La justice française: justice patriarcale contre les femmes victimes de violence, justice anti-ouvrière contre les salariés qui luttent
Le samedi 23 janvier nous avons été nombreuses (quelques hommes également) et décidées à manifester pour la liberté de Jacqueline Sauvage comme le 12 décembre dernier sur la place du Chatelet. Cette fois-ci nous nous sommes rassemblées à la Bastille pour exiger la mise en liberté de Jacqueline Sauvage. Ces manifestations ont été suivies par la presse qui a relayé l’exigence d’annulation de la condamnation. Des slogans ont exprimé notre colère: « Femme battue, justice complice ! », « Nous sommes Jacqueline Sauvage », « Quand la justice matraque, les femmes contre-attaquent ».

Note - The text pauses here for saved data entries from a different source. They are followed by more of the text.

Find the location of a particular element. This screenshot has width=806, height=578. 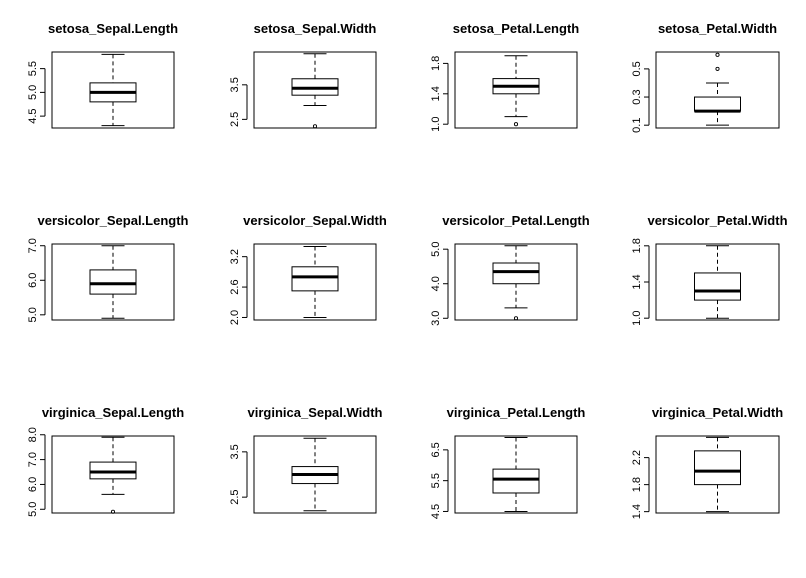

panel-title: versicolor_Sepal.Width is located at coordinates (315, 220).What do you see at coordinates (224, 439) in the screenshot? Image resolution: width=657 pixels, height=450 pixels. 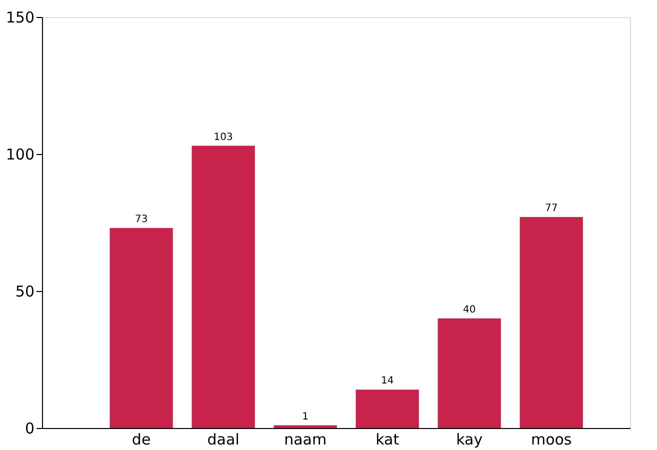 I see `x-tick-label: daal` at bounding box center [224, 439].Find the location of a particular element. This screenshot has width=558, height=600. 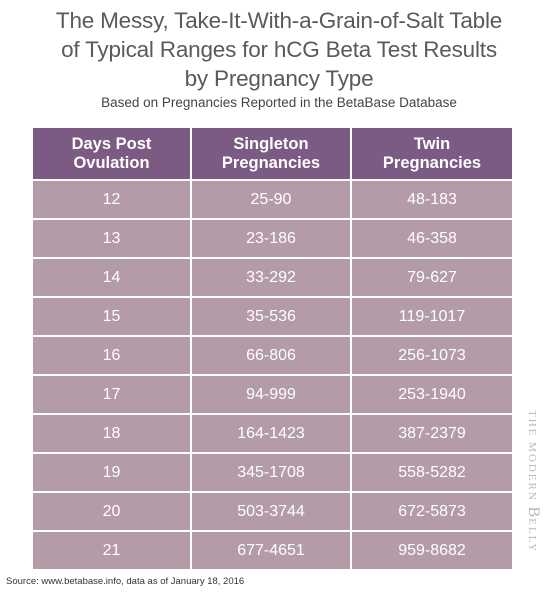

cell-twin: 48-183 is located at coordinates (432, 200).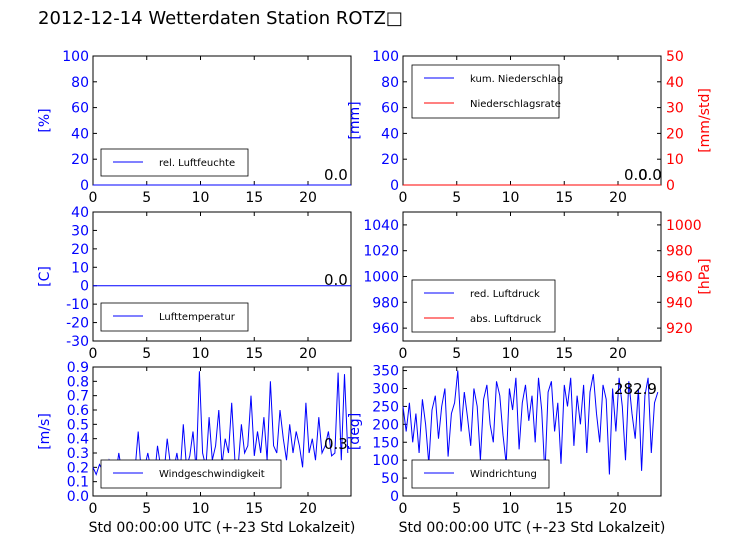  I want to click on winddirection-xtick-label: 5, so click(456, 509).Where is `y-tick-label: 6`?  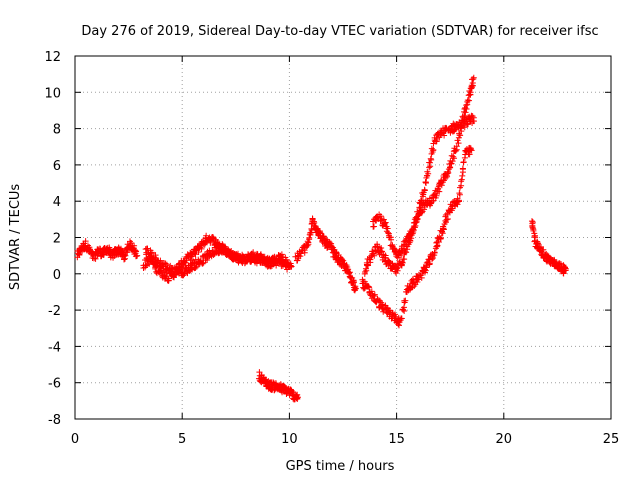 y-tick-label: 6 is located at coordinates (57, 166).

Combien de femmes sont victimes d’un bourreau ‑ en la personne d’un mari, un père, un patron, qui les agresse, viole, blesse physiquement et psychologiquement ‑ et se trouvent pourtant dans l’impossibilité de porter plainte? Beaucoup de ces femmes savent d’ailleurs qu’appeler la justice au secours ne les servira pas à grand-chose, qu’on ne peut pas faire confiance à cette justice parce qu’étant patriarcale, elle ne cherche pas à changer la situation des femmes. Le principe hypocrite de « l’égalité » de droits entre la femme et son agresseur sert à protéger les plus forts et puissants : les hommes violents. Jacqueline Sauvage est une de ces femmes, nombreuses en France et dans le monde. Elle a été condamnée à dix ans de prison pour avoir tué son mari. Il avait physiquement abusé d’elle depuis 47 ans. Deux de ses filles ont été violées par lui. Le fils a été amené à se suicider à cause de la violence paternelle. Au bout de 47 ans de violences subies, Jacqueline Sauvage a franchi le pas vers l’acte libérateur: elle a tué son bourreau. Verdict de l’appareil judiciaire, élément primordial de l’appareil d’état: elle est condamnée à dix ans de prison ferme.
Faisant abstraction des situations de maltraitance, telle que la subissait Jacqueline, le droit français ne considère pas son acte comme une expression de légitime défense, puisqu’elle s’était munie délibérément d’une arme. Cette condamnation a provoqué de la colère parmi nous, les féministes. Jacqueline doit être mise en liberté: c’est elle la victime. Les voisins de même que les médecins pourront l’attester, «tout le monde savait»[1].
Le recours indispensable ne pourra pas venir d’avocats, seule la mobilisation dans la rue peut sensibiliser les médias et faire pression sur la justice et le gouvernement; la demande de grâce adressée à François Hollande est restée jusqu’ici sans réponse. Du point de vue du mouvement féministe en France, cette mobilisation est nécessaire aussi parce des milliers de femmes sont frappées de déni de justice. De nombreuses jeunes se mobilisent pour Jacqueline, en dehors du contrôle des organisations de féministes institutionnelles. C’est un symptôme de la restructuration d’un mouvement autonome de femmes en France. Nous continuerons la pression pour sauver Jacqueline.
Comme Jacqueline Sauvage, des salariés en lutte tels que ceux de Goodyear, se trouvent en prison ou menacés d’emprisonnement ! Merci qui ? A la justice patriarcale, raciste, capitaliste qui défend le système de domination sous tous ses aspects.